Return exactly the lines from the one containing "Viewport: 899px width, 521px height." through the last line of the records below, both included, and leave out any pictures.

Provided records: Begin

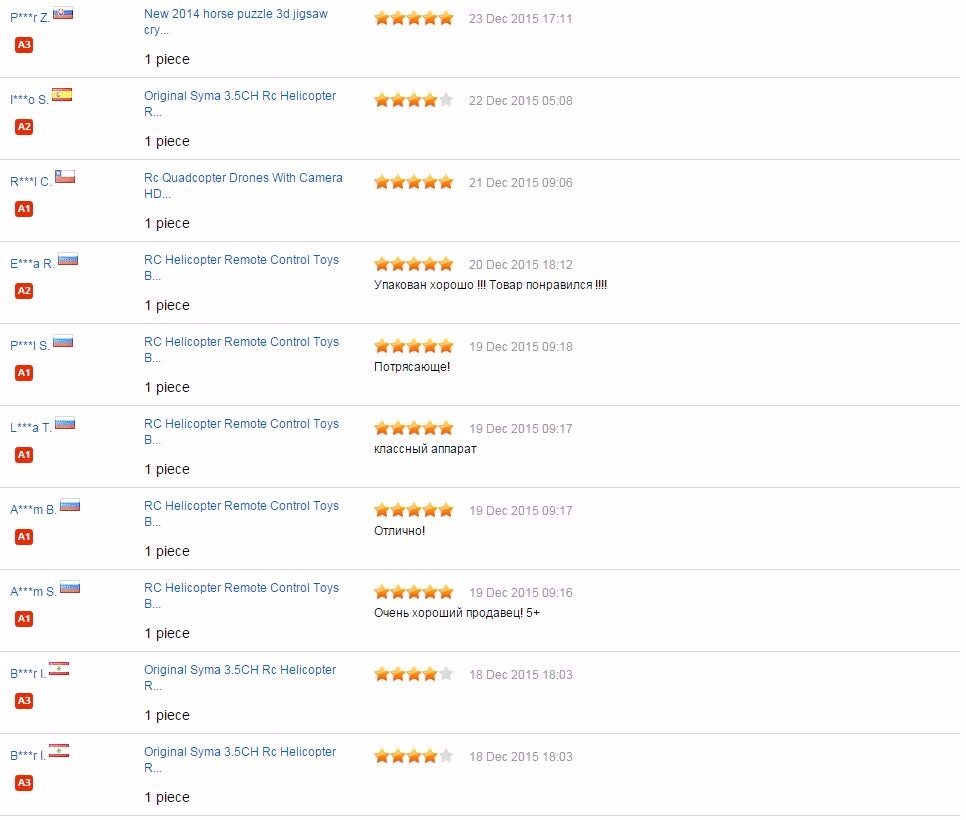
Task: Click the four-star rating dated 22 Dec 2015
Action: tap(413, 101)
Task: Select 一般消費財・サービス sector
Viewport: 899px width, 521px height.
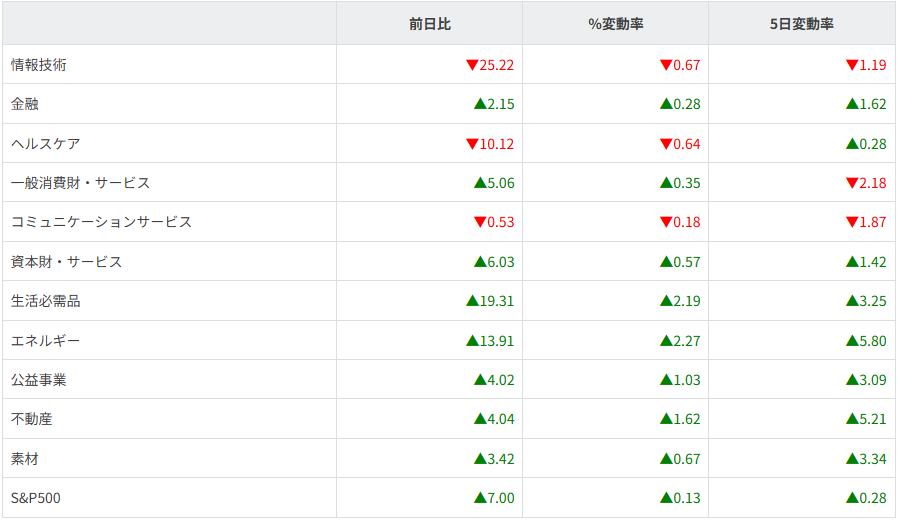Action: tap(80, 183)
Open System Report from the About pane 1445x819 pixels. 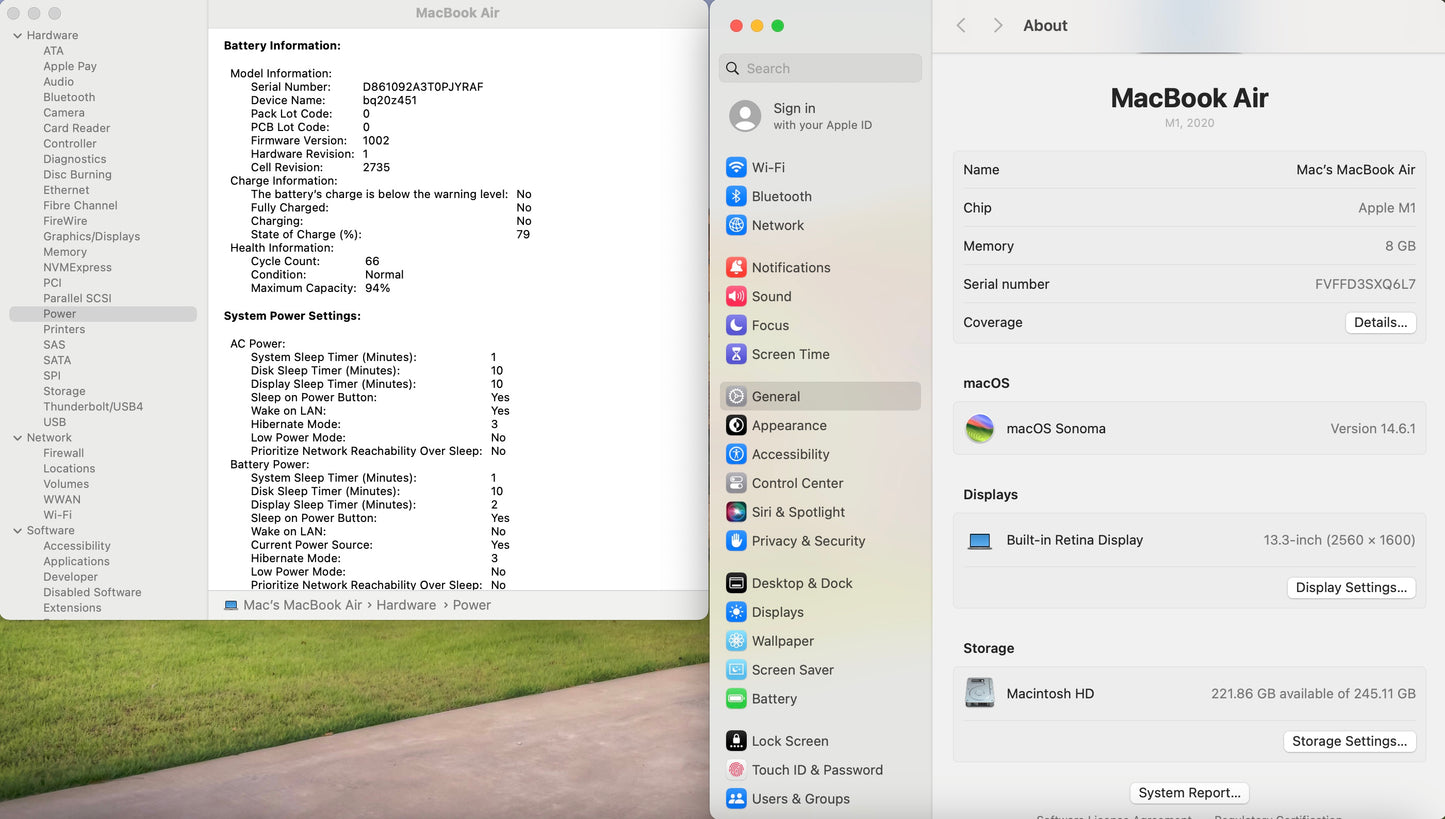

Provided records: End

**The completed task**
Viewport: 899px width, 521px height.
Action: tap(80, 183)
Open System Report from the About pane 1445x819 pixels. 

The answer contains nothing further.